Jenderal polisi bintang satu ini menambahkan KPK sudah bekerja sama dengan Pusat Pelaporan dan Analisis Transaksi Keuangan (PPATK) untuk menelusuri aliran uang dimaksud.

"Misalkan begini, uangnya ada pada Mr. X. Kemudian Mr. X ini merupakan representasi dari siapa. Kemudian digunakan di mana saja. Kita bisa mengecek misalkan suatu saat digunakan di pertokoan mana. Digunakan untuk membayar sesuatu," tutur Asep.

"Misalkan kalau itu menggunakan kartu kredit ya. Di situ adarecord-nya. Atau ambil uang di tempat misalkan ATM itu adarecord-nya. Kita bisa mengecek karena di tempat-tempat tersebut juga ada CCTV-nya," sambungnya.

Meskipun ATM atas nama Mr. X, lanjut Asep, bisa saja yang menggunakannya adalah Mr. Y.

"Kita lihat bahwa ketika mengambil uang untuk menggunakan ternyata di videonya adalah Mr. Y. Kita bisa pastikan bahwa sesungguhnya yang memegang kendali atas rekening-rekening tersebut adalah Mr. Y. Mr. Y itu yang sedang kita telusuri,"

"Juru simpannya siapa, nanti tentunya pada saatnya akan kita sampaikan," imbuhnya.

Untuk diketahui, KPK mengusut kasus dugaan korupsi terkait penentuan kuota haji tahun 2023-2024 di Kementerian Agama yang terjadi pada masa Menteri Agama Yaqut Cholil Qoumas.
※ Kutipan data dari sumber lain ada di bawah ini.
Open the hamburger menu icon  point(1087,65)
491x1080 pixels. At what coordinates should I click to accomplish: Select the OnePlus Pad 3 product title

KPK menyatakan akan menetapkan tersangka dalam waktu dekat.

Dalam perkara ini, KPK menduga terdapat penyelewengan dalam pembagian 20.000 kuota haji tambahan yang diberikan pemerintah Arab Saudi kepada Indonesia.

Berdasarkan Pasal 64 Ayat 2 Undang-Undang Nomor 8 Tahun 2019 tentang Penyelenggaraan Ibadah Haji dan Umrah, diatur bahwa kuota haji khusus ditetapkan sebesar 8 persen, sedangkan kuota haji reguler ditetapkan sebesar 92 persen.

Dengan aturan itu, 20.000 kuota tambahan haji itu harusnya dibagi menjadi 18.400 atau setara 92 persen untuk haji reguler dan 1.600 atau setara 8 persen untuk haji khusus.

Namun dalam pelaksanaannya kuota haji tambahan sebanyak 20.000 itu justru dibagi dua atau 50:50, yaitu 10.000 untuk haji reguler dan 10.000 untuk haji khusus.

Pembagian kuota haji menjadi 50:50 berdasarkan Surat Keputusan (SK) Menteri Agama Nomor 130 Tahun 2024 yang ditandatangani Yaqut Cholil Qoumas pada tanggal 15 Januari 2024.

Berdasarkan perhitungan awal KPK, ditemukan kerugian negara dalam kasus dugaan korupsi kuota haji tambahan tahun 2023-2024 mencapai Rp1 triliun lebih.

KPK melibatkan Badan Pemeriksa Keuangan (BPK) untuk menghitung angka pasti kerugian negara. KPK menyebut ada lebih dari 100 travel yang diduga terlibat dalam pengurusan kuota haji tambahan.